» **Provided data**
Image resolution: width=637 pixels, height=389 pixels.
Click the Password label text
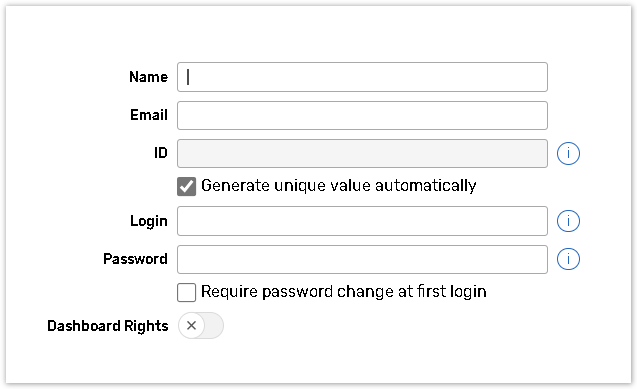[x=135, y=259]
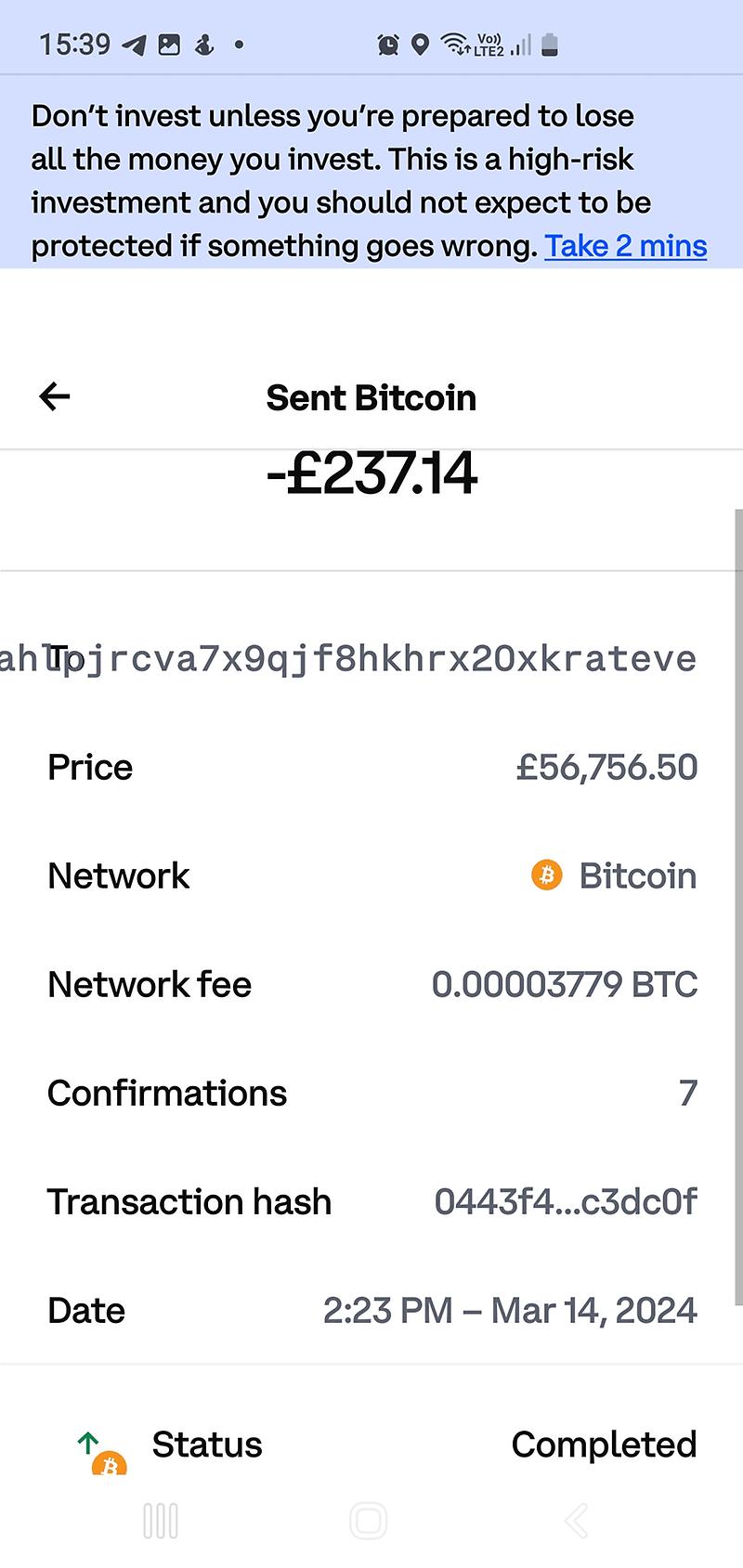Tap the location icon in status bar
This screenshot has height=1568, width=743.
click(420, 45)
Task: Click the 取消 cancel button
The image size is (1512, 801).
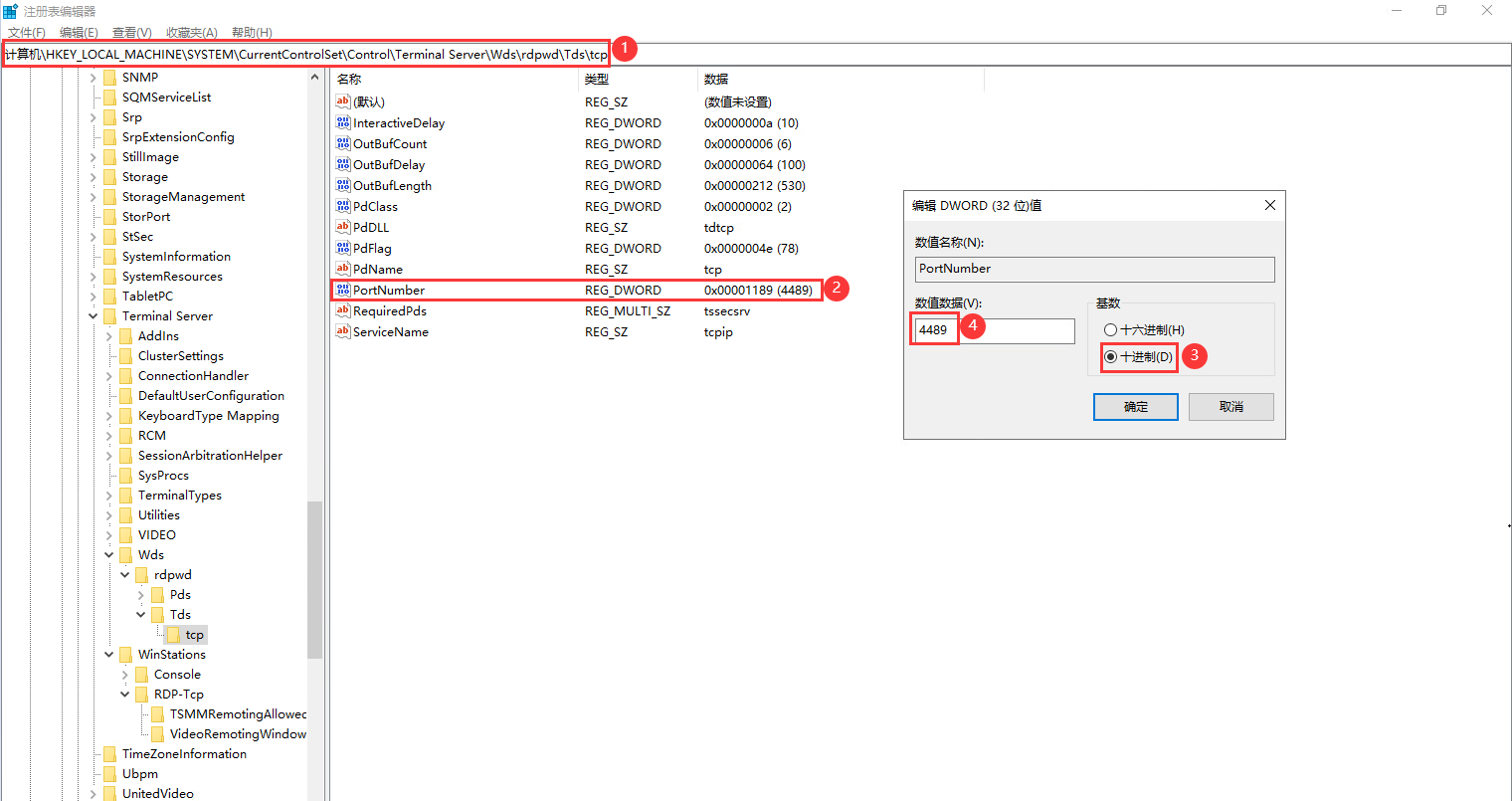Action: click(1230, 407)
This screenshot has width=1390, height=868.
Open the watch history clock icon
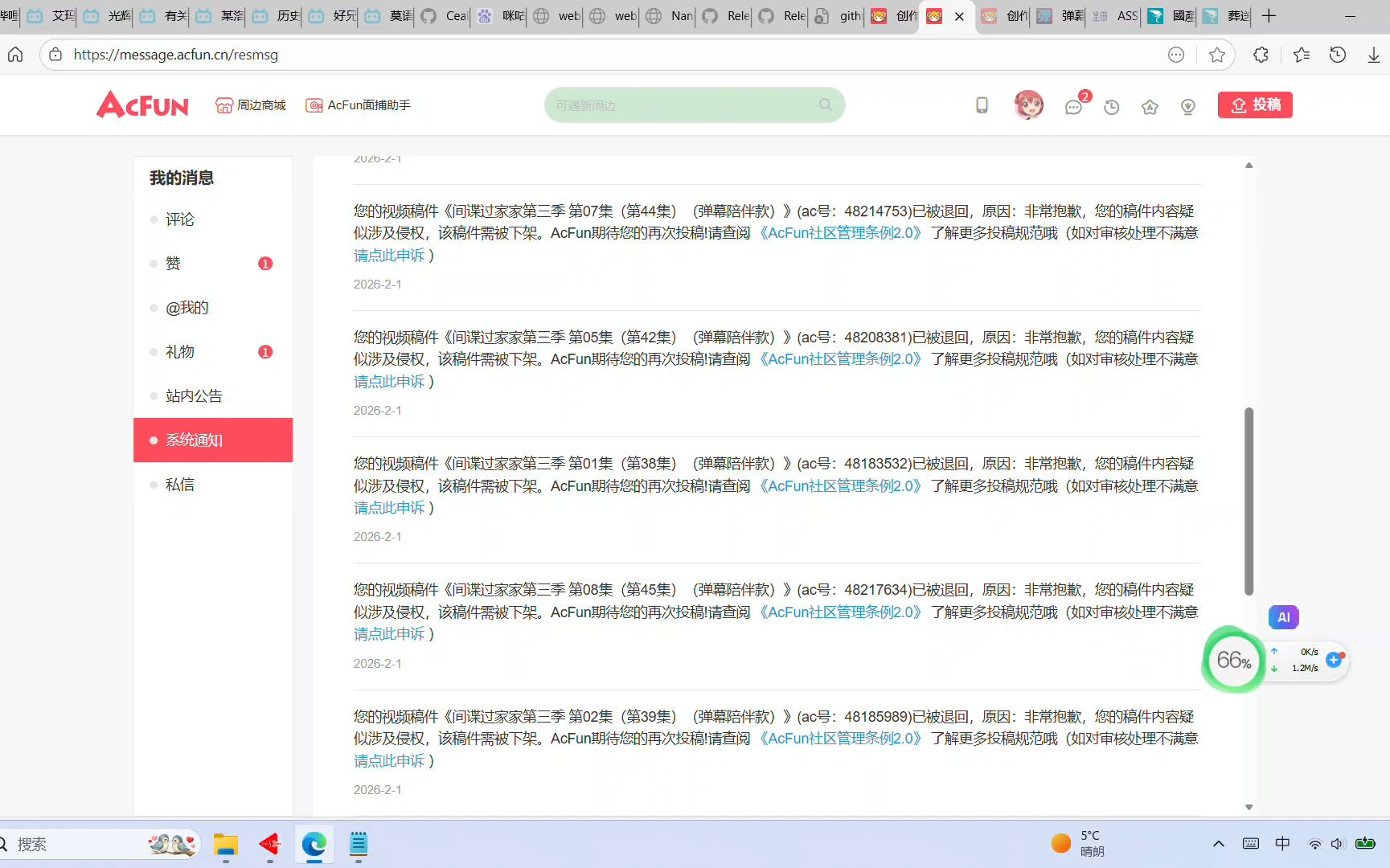click(x=1112, y=107)
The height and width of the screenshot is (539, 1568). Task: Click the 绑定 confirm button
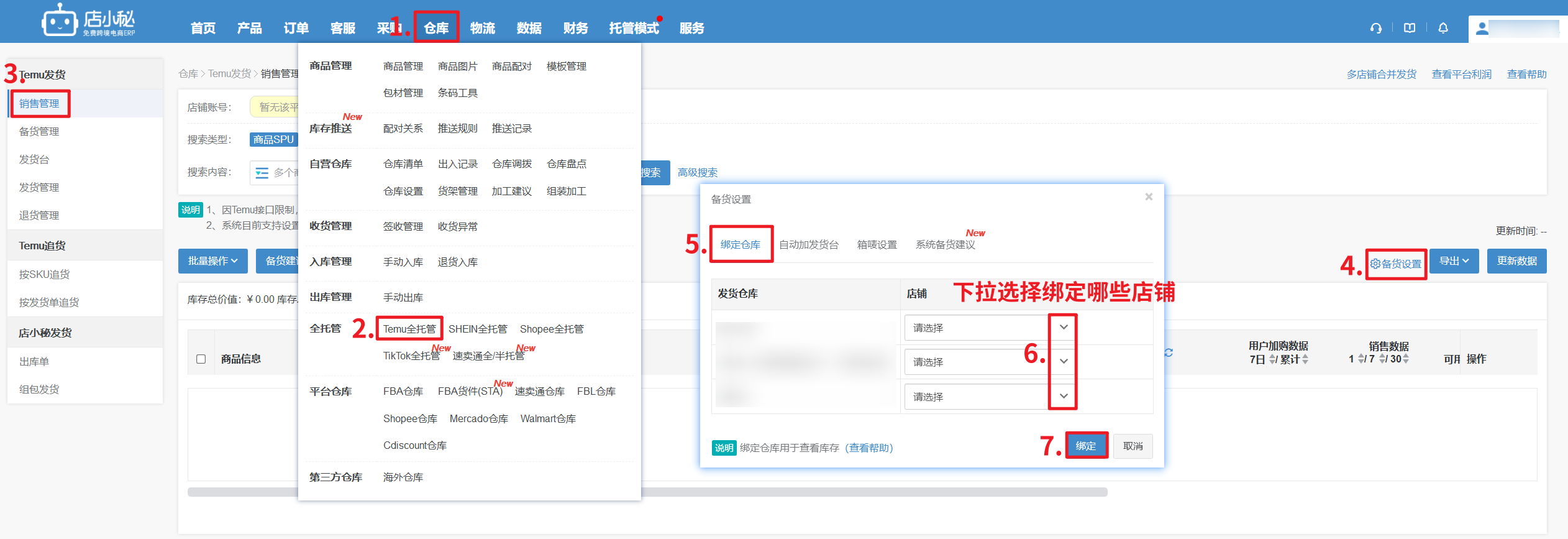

» **Task instructions**
From the line that contains "Task: Click the 取消 cancel button" to the end of the material above, output every line exactly, both ends included, but leave out any pictures.

» **Finished exercise**
Task: Click the 取消 cancel button
The image size is (1512, 801).
Action: click(1230, 407)
This screenshot has width=1390, height=868.
Open the watch history clock icon
click(x=1112, y=107)
The height and width of the screenshot is (539, 1568). Task: Click the 绑定 confirm button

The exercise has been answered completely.